Gould: Just half of promised community garda posts filled

A Cork North Central general election candidate claims just half of a batch of 20 new community gardaí positions promised last year have been filled.

Gould: Just half of promised community garda posts filled

A Cork North Central general election candidate claims just half of a batch of 20 new community gardaí positions promised last year have been filled.

Sinn Féin’s Tommy Gould made the claim on 96FM’s Opinion Line before an on-air law and order debate between presenter PJ Coogan and Taoiseach Leo Varadkar.

Plans for a community garda policing overhaul to help target antisocial blackspots in Cork were announced last April.

Last November, the Irish Examiner reported that Cork was to get just 14 of the latest garda probationers to graduate from the force’s training college. They were to fill full-time positions in Anglesea Street, Mayfield, Fermoy, and Mallow.

On top of 14 probationers assigned to Cork North and Cork City divisions, an extra 18 were temporarily assigned to Cork City.

However, they were later transferred out of the county at the end of December and sent to full-time positions around the country.

Mr Gould, a Cork City councillor, said: “I have been told from very good sources that, of the 20 or so new community gardaí promised, only 10 are in place.

“And of the new sergeants due to work with them, none of them have arrived, or so I am told. I expect existing community gardaí have retired or moved onto other areas of policing but as things stand, I am told there are not in place 20 new community gardaí officers.
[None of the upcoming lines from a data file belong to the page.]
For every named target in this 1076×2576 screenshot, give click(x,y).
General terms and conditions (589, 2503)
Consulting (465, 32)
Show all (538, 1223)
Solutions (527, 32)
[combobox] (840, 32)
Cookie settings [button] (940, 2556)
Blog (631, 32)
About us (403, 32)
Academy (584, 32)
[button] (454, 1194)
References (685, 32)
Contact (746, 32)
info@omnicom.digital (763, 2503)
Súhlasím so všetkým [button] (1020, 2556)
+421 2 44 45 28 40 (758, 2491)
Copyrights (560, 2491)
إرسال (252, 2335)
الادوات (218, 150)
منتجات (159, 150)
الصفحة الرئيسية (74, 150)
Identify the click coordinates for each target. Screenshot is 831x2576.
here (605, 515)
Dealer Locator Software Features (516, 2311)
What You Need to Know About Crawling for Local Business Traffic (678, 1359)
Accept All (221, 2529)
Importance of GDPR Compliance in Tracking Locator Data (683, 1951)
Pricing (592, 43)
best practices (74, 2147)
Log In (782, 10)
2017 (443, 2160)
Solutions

“This shows that the whole community garda plan is in shambles. What was announced was just a PR stunt.”

The biggest allocation of graduates was to the Dublin divisions, with 89 of the 197 graduates being assigned there.

The allocation for Cork was also less than the numbers allocated to other areas, with, for example, 20 going to Cavan and Monaghan, and 18 going to Donegal.

Last November, it emerged that less than 3% of new garda recruits have been deployed to Cork.

Sinn Féin’s Jonathan O’Brien told the Dáil at the time that just 69 of the 2,800 new garda recruits had been sent to the city.

A garda spokesperson told the Irish Examiner they were looking into Mr Gould’s claims.

The pledge came from senior gardaí who outlined the aims and benefits of a radical Garda restructuring programme which is being piloted in the Cork City Garda Division.

The divisional policing model was among the recommendations of the Garda Inspectorate’s Changing Policing in Ireland report.It identified a range of problems with the current district model of policing where the local superintendent has full responsibility for a wide range of policing activity in his or her geographical area.